• _PROBLEM STATEMENT_: Format the entries below as a JSON list of strings, with one string for each line and blank lines left out.

• _RECORDS FOR THIS TASK_:

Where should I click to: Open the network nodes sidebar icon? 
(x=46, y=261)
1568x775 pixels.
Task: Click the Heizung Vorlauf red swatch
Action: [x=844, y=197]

• _RIGHT ANSWER_:
[
  "Where should I click to: Open the network nodes sidebar icon? ",
  "(x=46, y=261)",
  "1568x775 pixels.",
  "Task: Click the Heizung Vorlauf red swatch",
  "Action: [x=844, y=197]"
]